→ Предложенный отрывок
Русский след Трампа. Директор ФБР свидетельствует — страница 25 из 54

У Буша было хорошее, но зачастую жестокое чувство юмора. Он поддразнивал людей, что, по всей видимости, выдавало в его личности некоторую неуверенность. Его шутки выставляли на первый план иерархию в отношениях с другими людьми, странное дело, учитывая, что он был президентом Соединенных Штатов, что являлось верным способом удерживать его людей от оспаривания рассуждений руководителя.

Обама мог смеяться с другими и, как и Буш, при определенных обстоятельствах мог посмеяться и над собой. Так, однажды Буш сказал студентам-троечникам на вручении дипломов: «Вы тоже можете стать президентом Соединенных Штатов». Хотя, в отличие от Буша, я никогда не видел у Обамы юмора на грани унижения, что, с моей точки зрения, отражает его уверенность в себе.

* * *

Работа директора ФБР намного шире, чем может показаться извне, или как она изображается в фильмах, где большая часть работы директора кажется полностью сосредоточенной на отдельных делах и том, чтобы поймать плохих парней. В данном случае он является генеральным директором чрезвычайно сложной организации. Каждый день начинался очень рано, когда охрана директора подбирала меня, чтобы отвезти на работу. Хотя у меня и была служба безопасности из заместителей маршалов США, когда я служил заместителем генерального прокурора во времена администрации Буша, моя новая команда состояла из специально обученных специальных агентов ФБР, и была намного больше и сильнее, так как угроза для директора ФБР выше.

Как и в случае с защищавшими меня в бытность заместителем генерального прокурора маршалами США, присматривавшие за мной и моей семьей федеральные агенты стали семьей. Что хорошо, потому что мы испытывали их так, как могут только родственники. Однажды мы были в Айове на свадьбе со стороны Патрис. Я лег спать, а Патрис осталась допоздна играть в карты с нашими детьми и их кузенами. Как это обычно было, мой номер в отеле охранялся всеми возможными способами, а все вокруг меня в отеле являлись агентами. И как они обычно делали, агенты дали мне устройство с кнопкой, которую нужно было нажать в случае чрезвычайной ситуации. Я побаивался этой штуковины, и всегда клал ее в номере отеля подальше от себя, чтобы случайно не коснуться ночью. Этой ночью я положил ее на столешницу во внешней комнате, и отправился отдыхать подальше в спальню.

→ Сохранённые данные
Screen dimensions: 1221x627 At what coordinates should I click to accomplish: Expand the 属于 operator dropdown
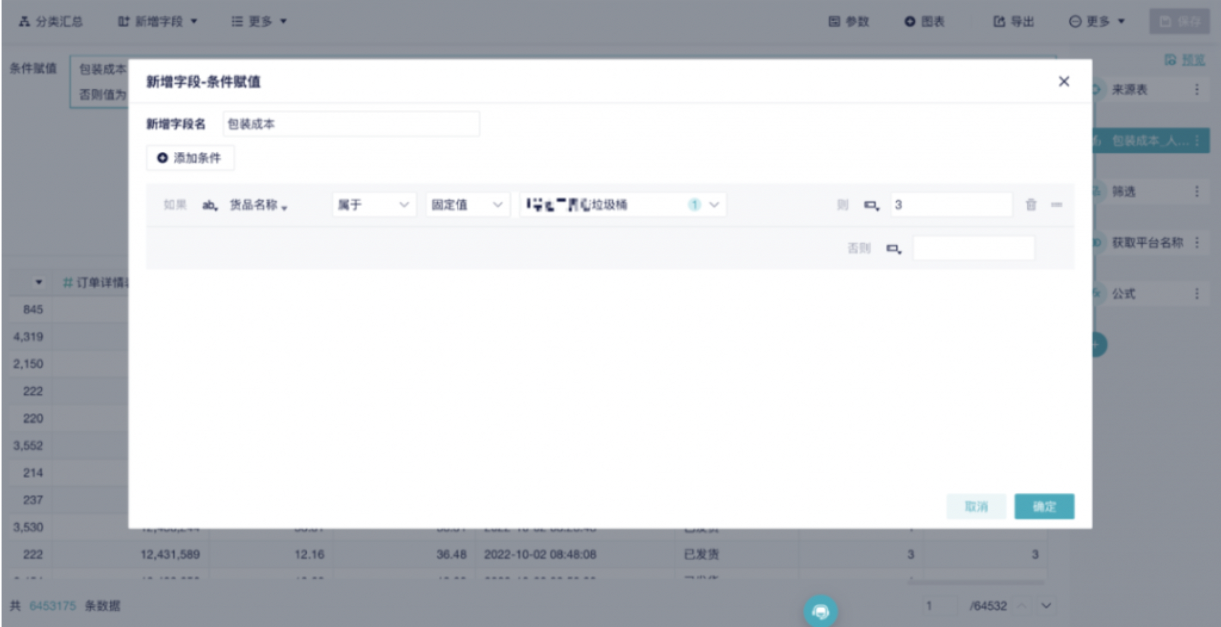(373, 205)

→ Условия задания
Пожалуйста, продолжите отрывок о работе директора ФБР сразу после его последнего предложения.

→ Ответ ниже
Я не сказал Патрис, что положил кнопку на стойку во внешней комнате, как раз в том самом месте, где она тихо переодевалась в 2 часа ночи, чтобы не будить меня. Должно быть, она что-то положила поверх кнопки, так как примерно через пять секунд в дверь начали барабанить. Она приоткрыла щелочку в двери и увидела там стоявшего под неправильным углом в футболке и семейных трусах главного агента. Он держал руку за спиной так, чтобы она ее не видела. Он выглядел очень напряженным.

— Все в порядке, мэм?

— Да, я как раз готовлюсь ко сну.

— Вы уверены, что все в порядке, мэм?

— Да.

— Могу я увидеть директора, мэм?

— Он спит в другой комнате.

— Пожалуйста, Вы не проверите его?

Патрис прошла в спальню, увидела меня и вернулась обратно с докладом: «Я вижу его там спящим. Он в порядке».

— Благодарю, мэм. Простите, что побеспокоил.

Чего Патрис не могла видеть, но я узнал на следующее утро, это что там по обеим сторонам двери вдоль стены выстроились агенты, держа за спинами низко опущенные пистолеты. Она коснулась кнопки. Моя вина.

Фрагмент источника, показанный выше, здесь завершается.